A large proportion of the money is restored to the senders, and the balance is deposited in the Treasury to the credit of the Postoffice Department. But despite every precaution, parcels of all descriptions accumulate so rapidly that it has been found necessary to dispose of them at public auction as often as once in two years.

The Museum contains a curious collection of articles which have not been offered for sale. They are arranged upon shelves covered with dark crimson cloth, and protected by glass cases. It is certainly a heterogeneous assortment. A miniature mountain of minerals, many-colored and gleaming, open bolls of cotton, a box filled with small gold nuggets, and specimens of valuable woods are silent but eloquent witnesses of our immense natural resources and still undeveloped wealth. A bottle of imported cologne, carefully wrapped in herbs, probably just as it was captured from a would-be smuggler, lies here, forever free from both Custom House officer or dishonest speculator. A necklace wrought of fish scales, so delicate that it seems as if it must have been designed for a fairy princess, shows daintily against its dark background just beneath the oddest, quaintest baby monkey that ever was seen, carved from a peach stone! There are Indian pipes and tomahawks, a birch-bark canoe and moccasins, and lava from the Modoc beds, darkly suggestive of savage malice and treachery. A box heaped with the cocoons of the silk worm keeps company with a bottle full of agates from the northern shores of Lake Superior, reading cards for the blind, masses of wood fiber as fine, white and strong as linen floss, birds’ eggs, Easter offerings, and the rosaries of pious Sisters. The little folk who throng the Museum pause in wondering delight before the array of dolls, pet “Jumbos” of home manufacture, and even a greater wonder still, a bedstead, pillows, covering, babies and all, made of sugar and chocolate!

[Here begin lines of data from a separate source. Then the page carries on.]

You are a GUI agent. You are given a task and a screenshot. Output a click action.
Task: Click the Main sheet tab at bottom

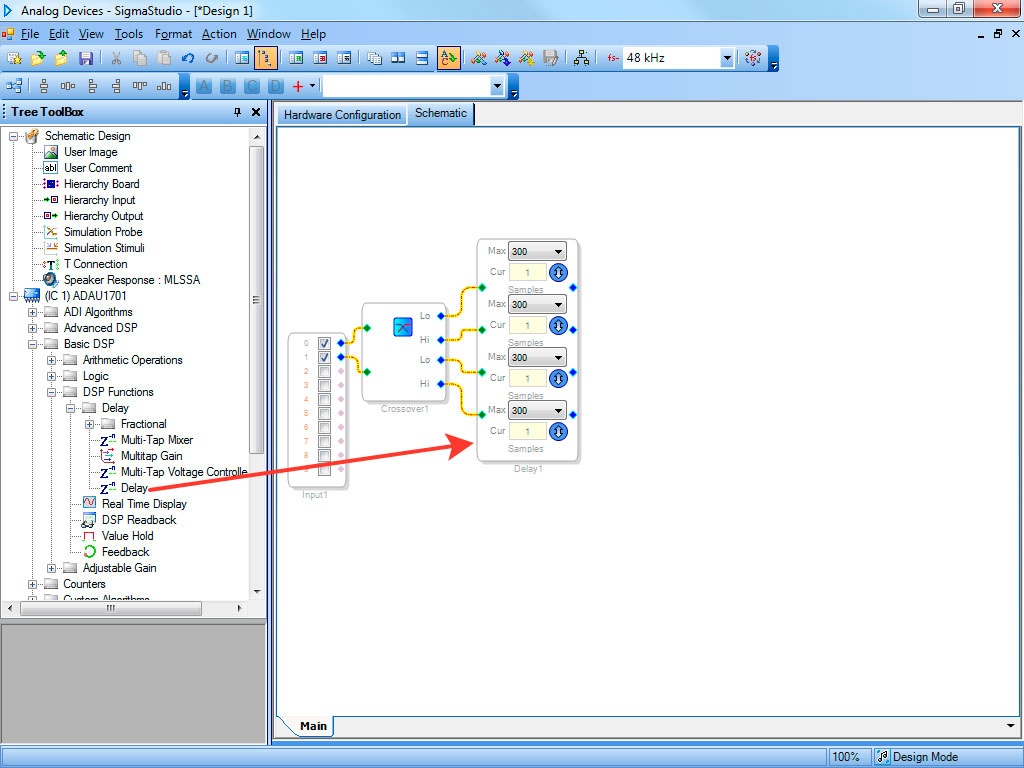[x=313, y=726]
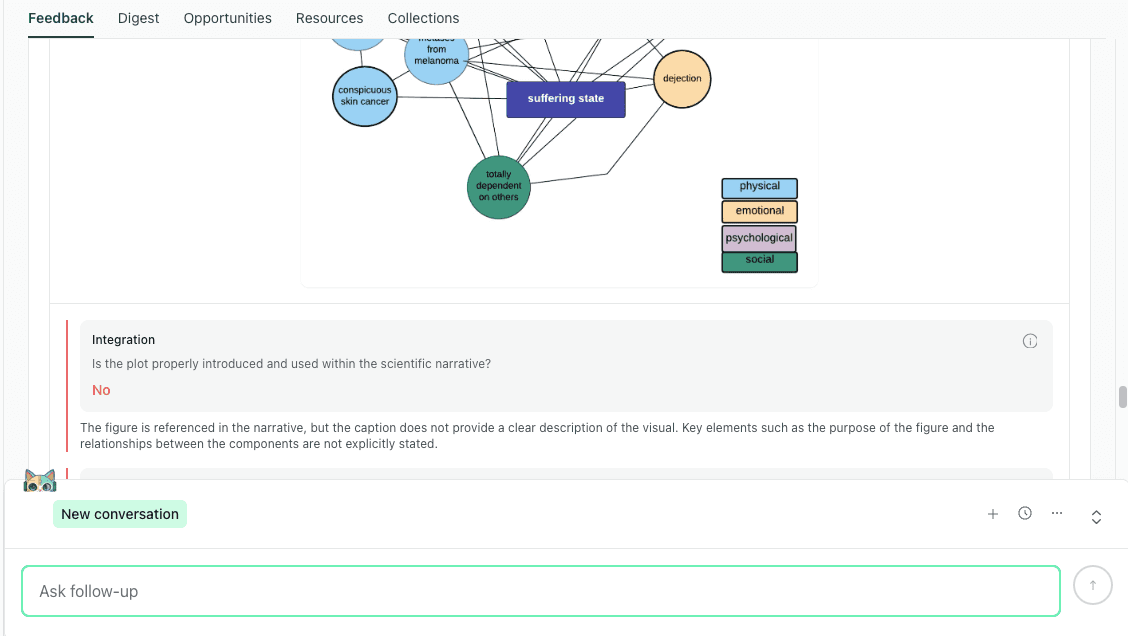The height and width of the screenshot is (636, 1128).
Task: Expand the chat panel with the double chevron
Action: tap(1096, 517)
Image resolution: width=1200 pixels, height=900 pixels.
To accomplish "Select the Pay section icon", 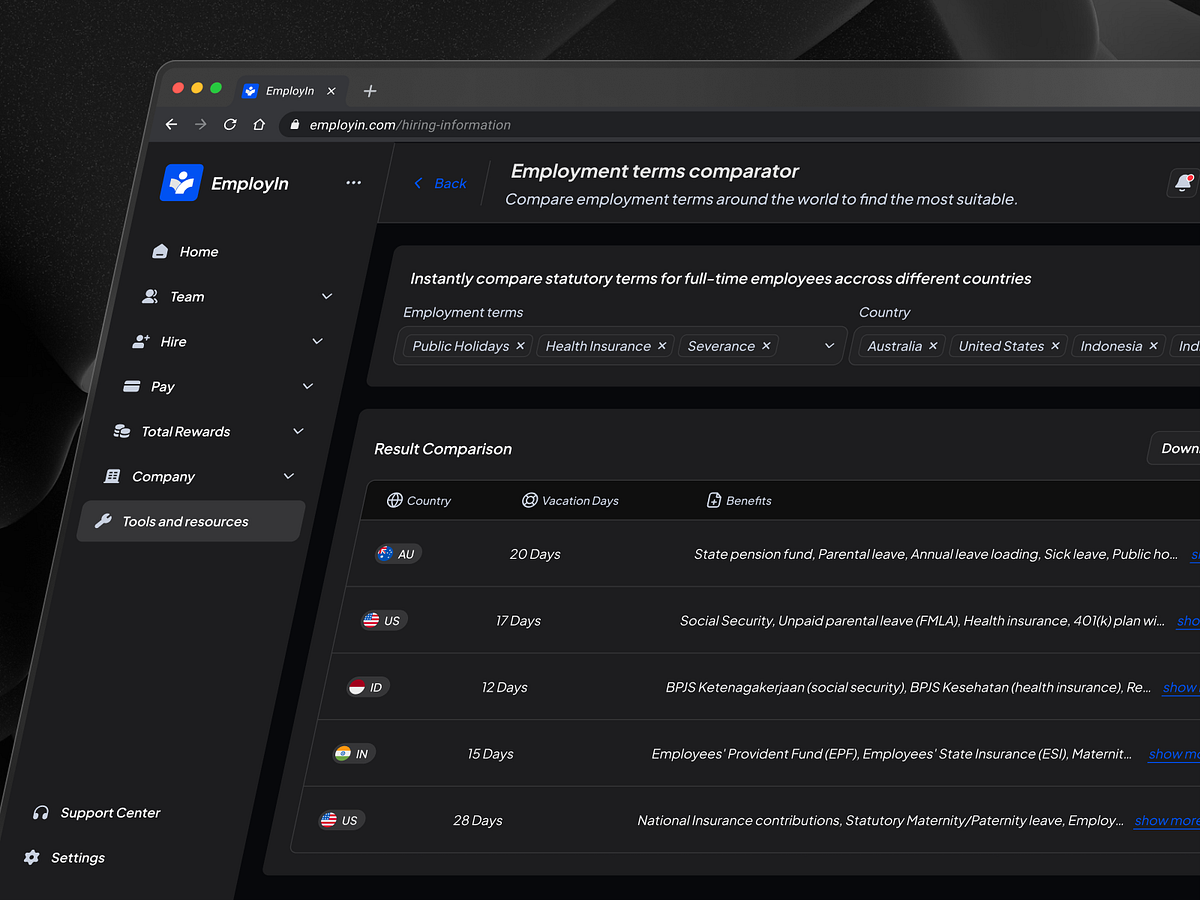I will 132,386.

Not even does this enumeration draw the line of limitation for the abuse of our generous Uncle Sam. It is fortunate for his people that he is patient under blows and as long-suffering as a camel, else an imperial ukase would have probably long ere this interdicted even social and business correspondence. In this he would have been quite justified, since he can neither eat the cakes, raisins and fruits, use the tooth brushes, nor take the medicine, with which his mails are burdened.

A pistol, half-cocked, and each chamber filled with a cartridge, was not called for by the young lady to whom it was addressed, in a western city, and it now reposes harmlessly beside a lock of hair and the autograph of Charles Guiteau.

From some of our distant Territories there are specimens of pottery which archæologists seem inclined to accept as evidences of a pre-historic civilization.

Quite apart, ensconced in an aristocratic quarter, are various articles of jewelry, rings, watches, etc., and a costly crucifix of silver and carnelian, in a glass-covered case, which was found in the postoffice at Savannah, Ga., at the close of the war. But perhaps the saddest memento to be seen here is a funeral wreath, woven after the homely fashion of the German and French peasantry, of black and white beads and the sunny hair of childhood commingled, whilst an inscription in the center commemorates the death of “Ernest and Dorcas,” who have died within a few days of each other.

However, it is only a step from the pathos of this mute appeal to one’s sympathies to the grotesque and ridiculous.

Of course the Museum would not be complete if it did not contain sundry sets of false teeth. Well, one day a gentleman and his wife stood before these in rapt contemplation. She winked, and stepped upon his toes, and nudged him sharply—and all in a quiet and conjugal manner—but to no purpose; his confidential communications, made in a stage whisper, could not be cut short. “That is my set of teeth that I lost; I would know them anywhere, same as I would know you, or my hat. I don’t want ’em now, because I’ve got some more, and I don’t know how they got here, but I would swear to my teeth.”

Chief among these curiosities may be mentioned the snakes. Now, these snakes constitute a regular “big bonanza.” Letters, garments, live bees, embroideries and etchings lose their interest in the presence of the bottled serpents. A Brewers’ Convention was once held in this city, and during its progress a Teutonic delegation gazed in open-mouthed astonishment at their snakeships upon learning that they had arrived at the Dead-Letter Office alive; and small wonder, for they are thirteen in number, and range from the inoffensive looking junior members of the family to ancient and loathsome monsters.

“Vat you say, dey come here ’live? how den you kill dem?”